Crime in the Soviet Union was separated into "ordinary crime" and "political crime." Soviet authorities did not release crime data.

Crime statistics were a state secret in the USSR from the late 1920s to the early 1930s. In the following decades, the Soviet government only released partial information about crime in the USSR. It was only in the 1960s that the Soviet government began to classify and record crime in a systematic manner, but still prevented professional Soviet criminologists from accessing the full data. Perestroika eased some of the access to the crime data.

It was only with the collapse of the Soviet Union that crime data became more widely available.
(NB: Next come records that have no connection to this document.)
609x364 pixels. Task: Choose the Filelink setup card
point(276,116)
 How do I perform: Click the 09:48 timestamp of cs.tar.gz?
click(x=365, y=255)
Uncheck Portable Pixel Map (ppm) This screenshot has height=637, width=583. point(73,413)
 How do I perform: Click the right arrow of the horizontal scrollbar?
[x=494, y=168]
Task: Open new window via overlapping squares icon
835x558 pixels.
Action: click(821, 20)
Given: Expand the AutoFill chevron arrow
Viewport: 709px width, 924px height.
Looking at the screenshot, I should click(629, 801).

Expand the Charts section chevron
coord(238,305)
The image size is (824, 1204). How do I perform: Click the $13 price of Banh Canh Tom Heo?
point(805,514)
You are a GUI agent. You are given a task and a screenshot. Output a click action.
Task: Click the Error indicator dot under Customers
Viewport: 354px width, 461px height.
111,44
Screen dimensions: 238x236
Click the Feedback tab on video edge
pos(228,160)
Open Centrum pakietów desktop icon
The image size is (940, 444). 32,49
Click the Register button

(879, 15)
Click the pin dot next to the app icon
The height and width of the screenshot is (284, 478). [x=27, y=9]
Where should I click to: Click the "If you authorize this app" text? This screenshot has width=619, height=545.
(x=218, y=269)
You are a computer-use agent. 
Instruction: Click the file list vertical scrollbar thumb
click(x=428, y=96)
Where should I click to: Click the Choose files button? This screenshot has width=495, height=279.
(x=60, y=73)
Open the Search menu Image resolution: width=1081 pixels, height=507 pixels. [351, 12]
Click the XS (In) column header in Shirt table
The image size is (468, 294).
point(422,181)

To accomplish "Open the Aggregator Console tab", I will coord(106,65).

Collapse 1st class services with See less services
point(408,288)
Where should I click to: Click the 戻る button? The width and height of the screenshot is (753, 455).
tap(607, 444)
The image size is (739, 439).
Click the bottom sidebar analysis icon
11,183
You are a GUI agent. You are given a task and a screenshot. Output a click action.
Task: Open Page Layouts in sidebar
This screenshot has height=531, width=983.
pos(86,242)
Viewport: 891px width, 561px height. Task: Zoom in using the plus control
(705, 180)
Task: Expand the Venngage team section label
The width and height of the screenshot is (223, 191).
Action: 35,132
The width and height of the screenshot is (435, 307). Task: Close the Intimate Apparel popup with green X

Reconstructions of Soviet crime data after the collapse of the USSR indicate that incarceration rates during Stalin's rule were "extremely high" and that the criminal justice system operated on a presumption of guilt, high rates of capital punishment, criminalization of workplace violations, and the high prevalence of "political crimes."

==Ideology==
Soviet sociologists argued that crime was rooted in want and poverty, rather than rooted in human nature.

Soviet criminology was significantly influenced by the works of Stalinist prosecutor Andrey Vyshinsky who introduced a number of measures into the penal code and investigatory practice that were unusual in other legal systems. Law was to be perceived not as a means of determining individual guilt but dialectically and as part of broader class struggle. Based on that premise, people could be convicted even with the absence of actual crime if they simply belonged to a vaguely defined bourgeois class or if their conviction would be broadly beneficial for the revolutionary movement.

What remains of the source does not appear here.